Department of Orthopedic Surgery, Kurashiki Central Hospital, Kurashiki, Japan.
Department of Orthopedic Surgery, Hyogo Prefectural Amagasaki General Medical Center, Amagasaki, Japan.
J Orthop Sci. 2024 Nov;29(6):1395-1400. doi: 10.1016/j.jos.2023.11.009. Epub 2023 Nov 25.
Selecting the optimal flap for managing digit skin defects is challenging, particularly for inexperienced surgeons, given the numerous reconstructive options and insufficient evidence supporting one flap type's superiority over another. This retrospective study introduces four efficacious hand flaps to address volar skin defects and transverse and oblique cuts, examines the optimal flap advancement distance, and discusses effective management.
Patients with digit skin defects who underwent flap surgery between 2009 and 2022 were included. Fifty-four patients treated with oblique triangular, volar VY advancement (unilateral and bilateral pedicled volar VY advancement flaps for fingers and thumbs, respectively), reverse homodigital island, and radial artery superficial palmar branch flaps were included. We evaluated the flap advancement distance, flap length, range of motion, complications, and Semmes-Weinstein monofilament test and Disabilities of the Arm, Shoulder, and Hand questionnaire results.
The median flap advancement distances for triangular oblique (19 patients), unilateral (11 patients), and bilateral pedicled (5 patients) volar VY advancement flaps were 1.3, 1.8, and 2.0 cm, respectively. The flap lengths for the reverse digital island (8 patients) and radial artery superficial palmar branch (11 patients) flaps were 2.4 and 5.0 cm, respectively. Five, three, and one cases of proximal interphalangeal flexion contractures of ≥ -20° were observed in the VY advancement, reverse digital island, and radial artery superficial palmar branch flaps, respectively. One unilateral VY advancement flap case caused severe numbness and neuroma. All complication cases featured >15 and > 20 mm defect lengths on the fingers and thumb, respectively.
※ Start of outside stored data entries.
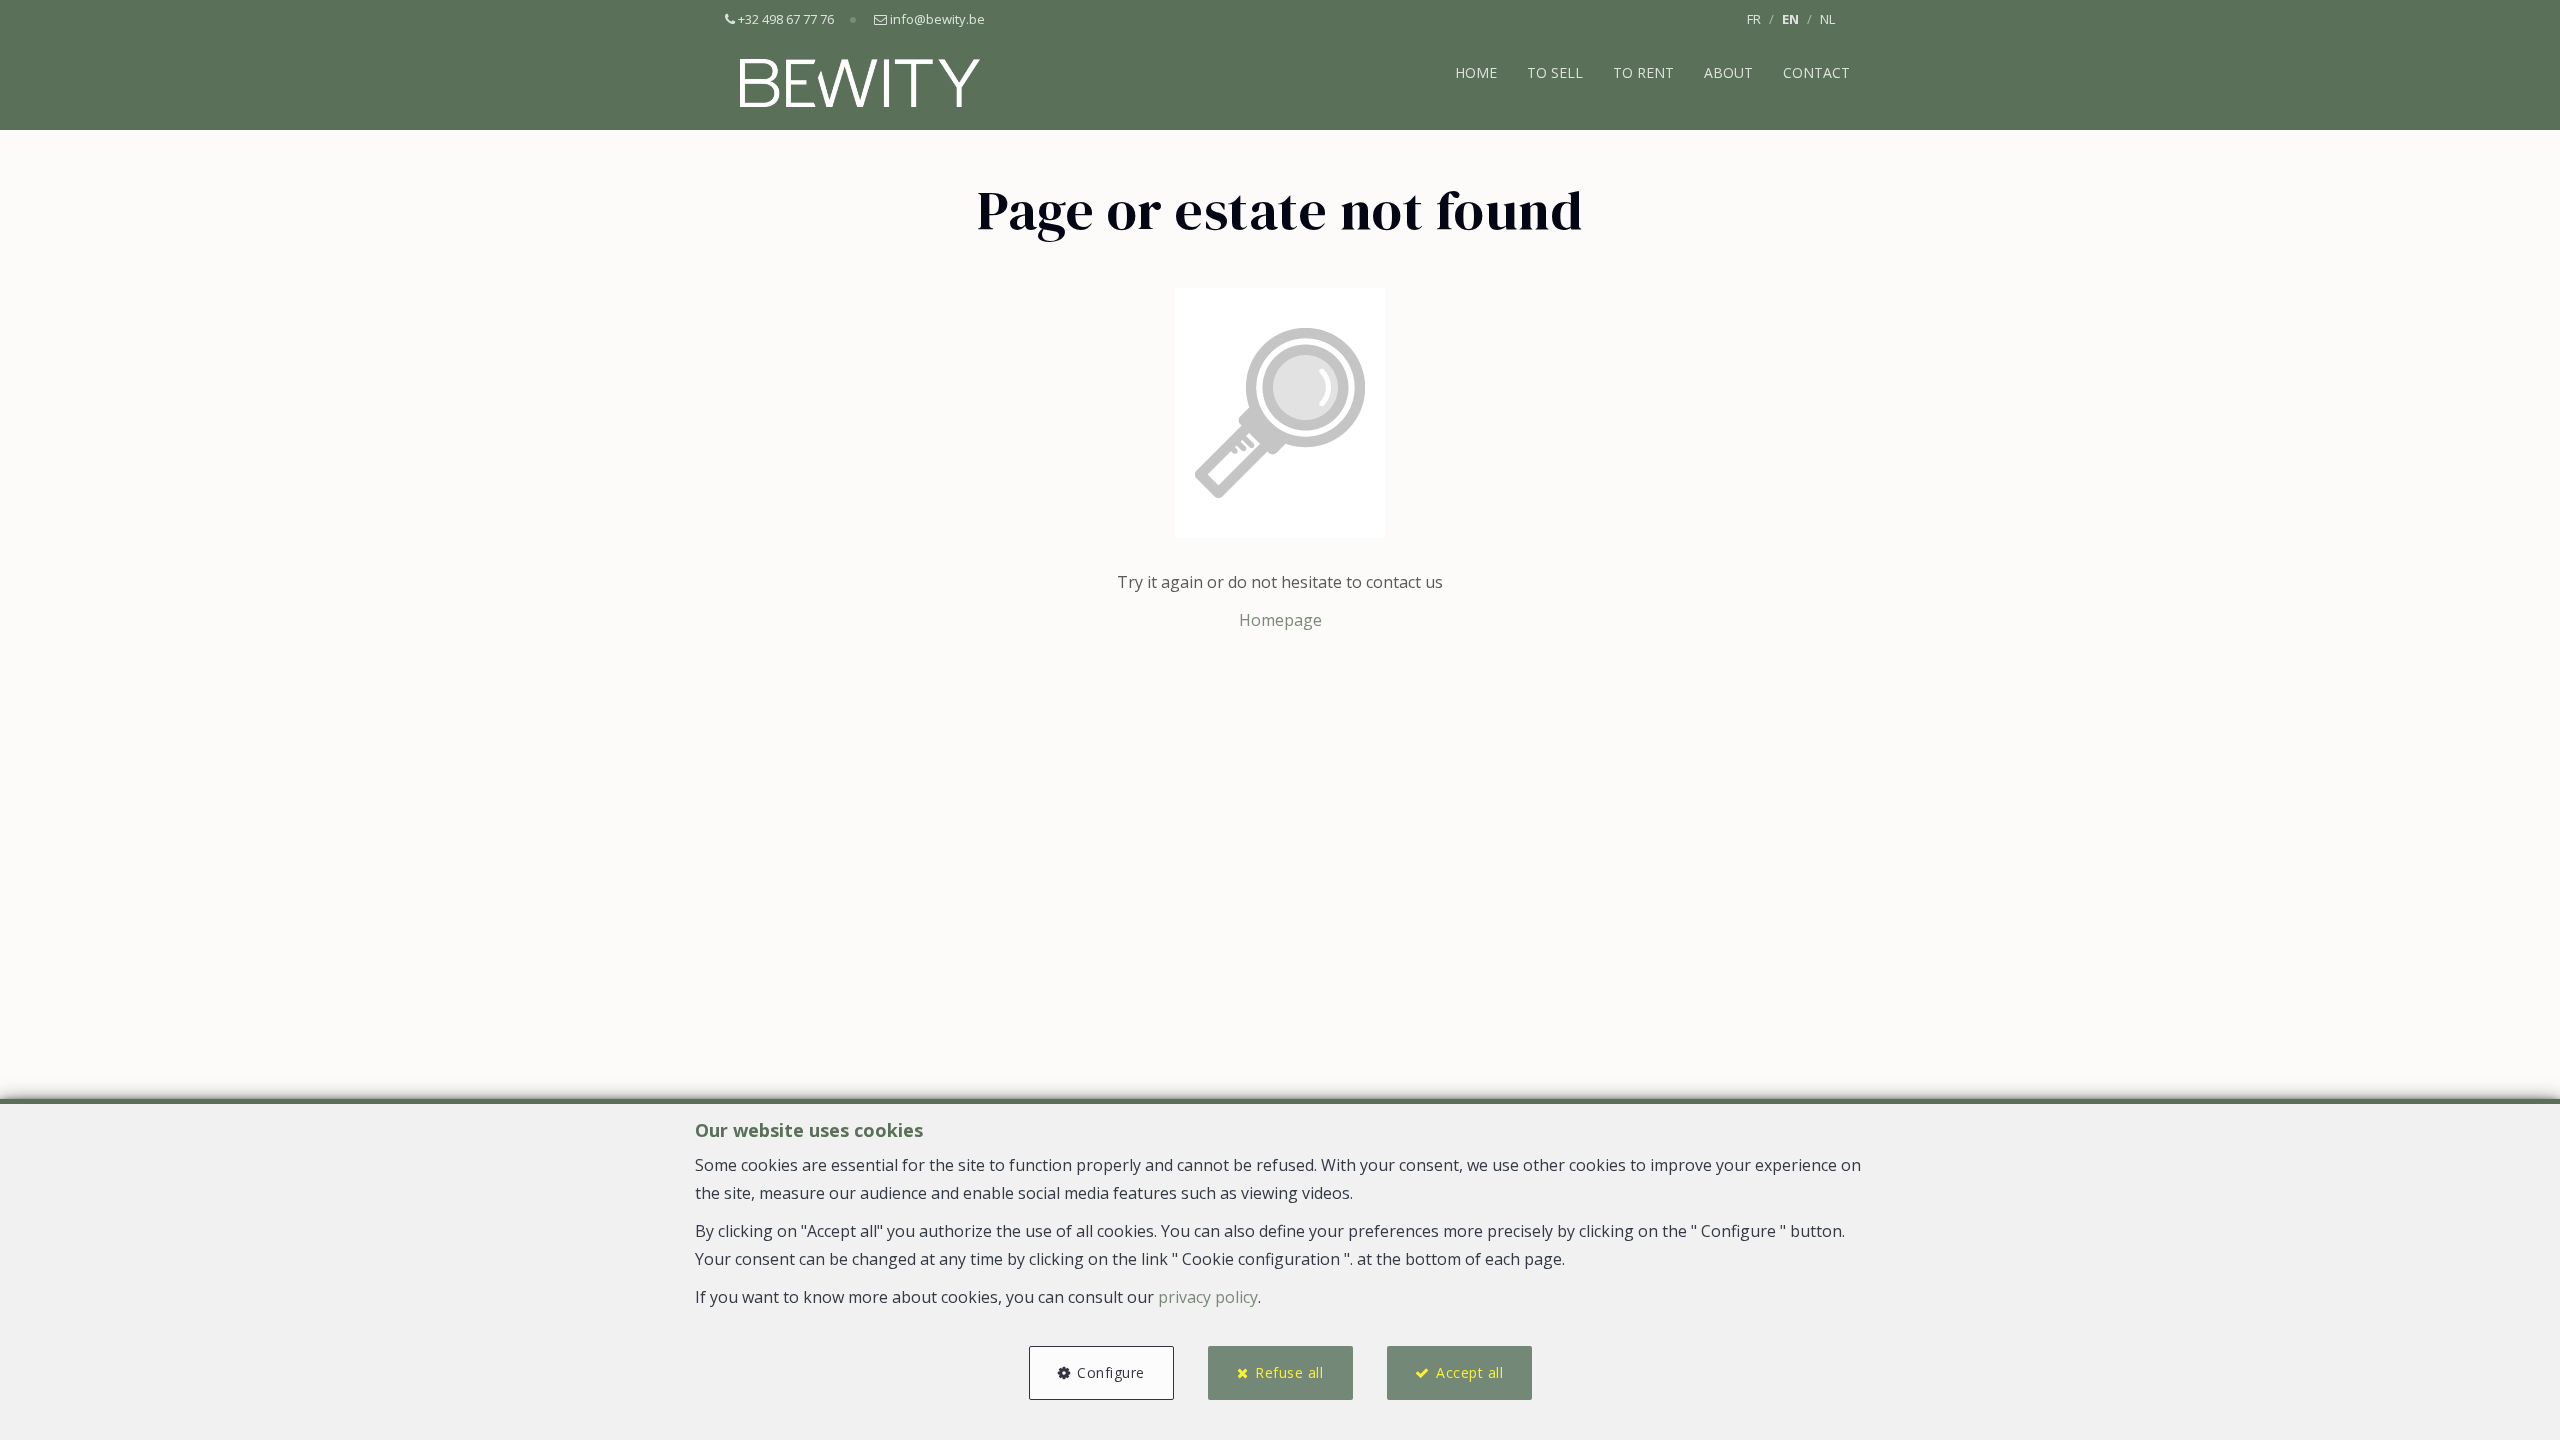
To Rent (1643, 72)
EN (1790, 19)
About (1728, 72)
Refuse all (1289, 1372)
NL (1827, 19)
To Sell (1555, 72)
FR (1754, 19)
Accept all (1469, 1372)
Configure (1111, 1372)
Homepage (1280, 620)
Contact (1816, 72)
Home (1476, 72)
To minimize sensory disruption and contractures, we recommend oblique triangular and unilateral pedicle volar VY advancement flaps for finger skin defects up to 12 mm and defects sized 12-15 mm, respectively. Advancement flaps are unsuitable for >15 and > 20-25 mm defects on the fingers and thumb, respectively.
选择最佳皮瓣来修复手指皮肤缺损具有挑战性,尤其是对于经验不足的外科医生来说,因为有许多重建选择,而且没有足够的证据支持一种皮瓣类型优于另一种。本回顾性研究介绍了四种有效的手部皮瓣,用于治疗掌侧皮肤缺损和横形及斜形切口,探讨了最佳皮瓣推进距离,并讨论了有效的处理方法。
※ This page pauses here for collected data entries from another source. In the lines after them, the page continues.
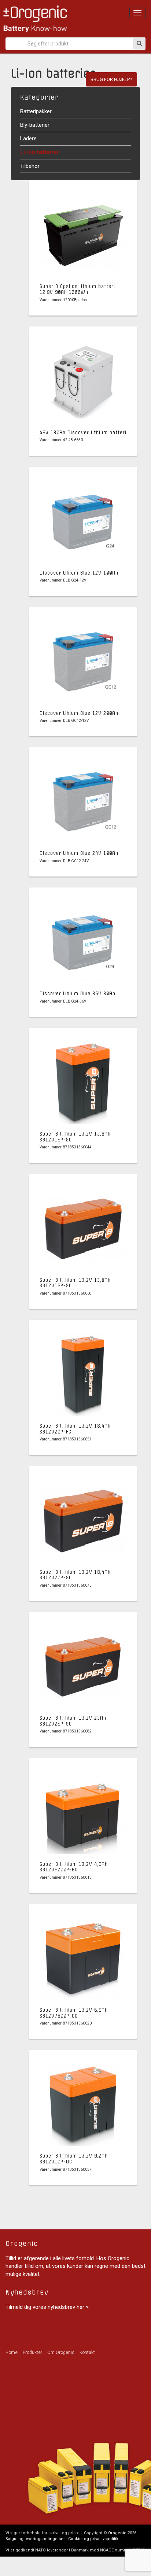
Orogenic (117, 2533)
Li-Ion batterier (39, 152)
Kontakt (87, 2352)
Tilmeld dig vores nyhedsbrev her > (47, 2307)
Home (11, 2352)
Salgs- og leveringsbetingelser (35, 2538)
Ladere (28, 138)
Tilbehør (30, 166)
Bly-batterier (34, 125)
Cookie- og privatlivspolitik (93, 2538)
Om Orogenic (60, 2352)
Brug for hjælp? (111, 79)
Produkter (32, 2352)
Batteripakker (36, 111)
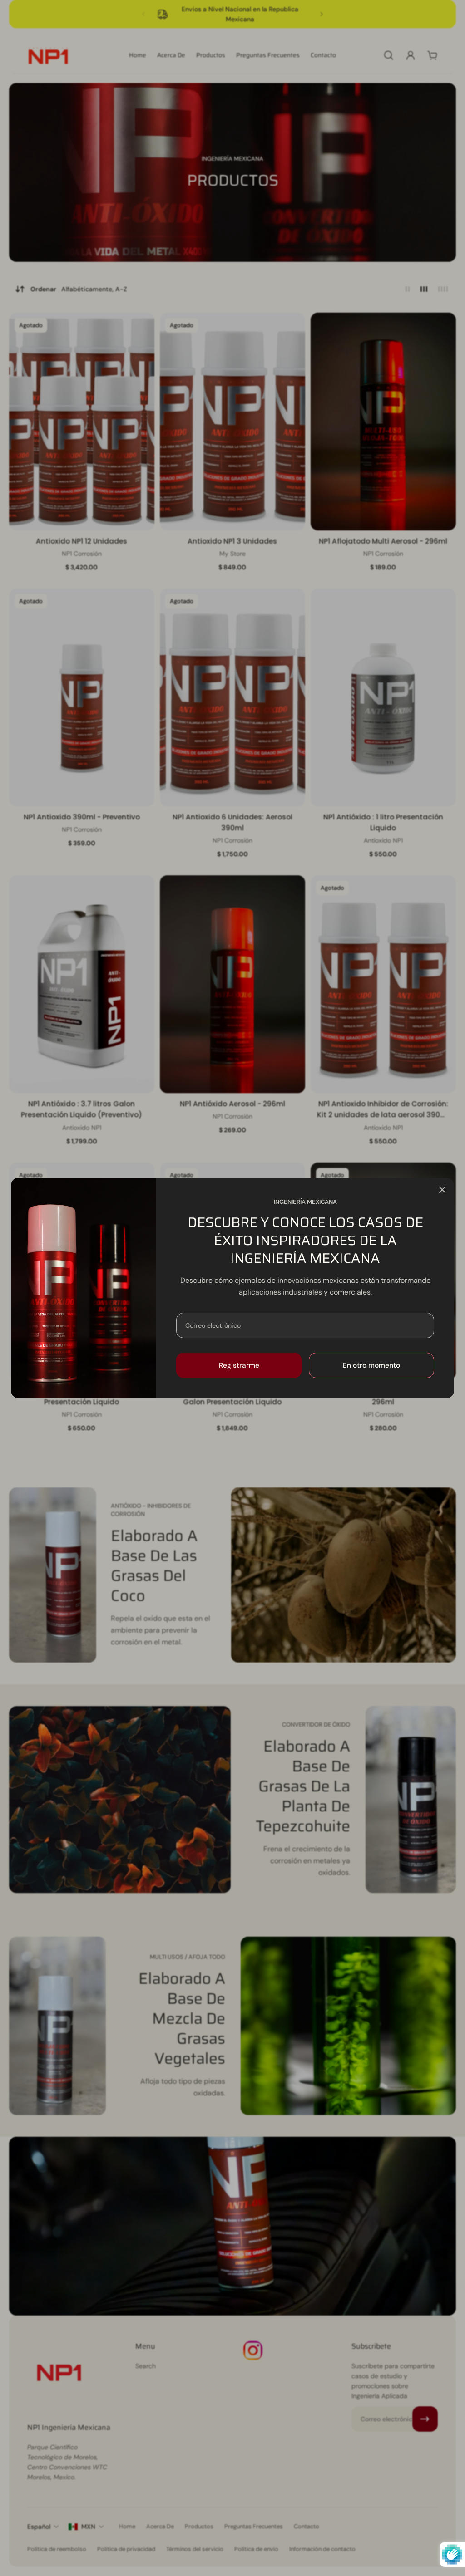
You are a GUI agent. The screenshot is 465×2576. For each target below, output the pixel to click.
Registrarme (239, 1365)
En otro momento (371, 1365)
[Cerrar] (442, 1190)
纳入 2009 年至 2022 年间接受皮瓣手术的手指皮肤缺损患者。纳入 54 例分别接受斜三角皮瓣、掌侧 VY 推进(单侧和双侧带蒂掌侧 VY 推进皮瓣用于手指和拇指)、逆行指动脉岛状皮瓣和桡动脉掌浅支皮瓣的患者。我们评估了皮瓣推进距离、皮瓣长度、活动度、并发症以及 Semmes-Weinstein 单丝试验和上肢残疾问卷结果。
斜三角皮瓣(19 例)、单侧带蒂掌侧 VY 推进皮瓣(11 例)和双侧带蒂掌侧 VY 推进皮瓣(5 例)的皮瓣推进距离中位数分别为 1.3、1.8 和 2.0cm。逆行指动脉岛状皮瓣(8 例)和桡动脉掌浅支皮瓣(11 例)的皮瓣长度中位数分别为 2.4 和 5.0cm。VY 推进皮瓣、逆行指动脉岛状皮瓣和桡动脉掌浅支皮瓣中,近端指间关节屈曲挛缩≥-20°的病例分别为 5、3 和 1 例。单侧 VY 推进皮瓣 1 例发生严重麻木和神经瘤。所有并发症病例的手指和拇指缺损长度分别>15mm 和>20mm。
为了最大限度减少感觉障碍和挛缩,我们建议斜三角皮瓣和单侧带蒂掌侧 VY 推进皮瓣用于手指皮肤缺损<12mm 和缺损<12-15mm,对于手指和拇指的>15mm 和>20-25mm 的缺损,推进皮瓣不适用。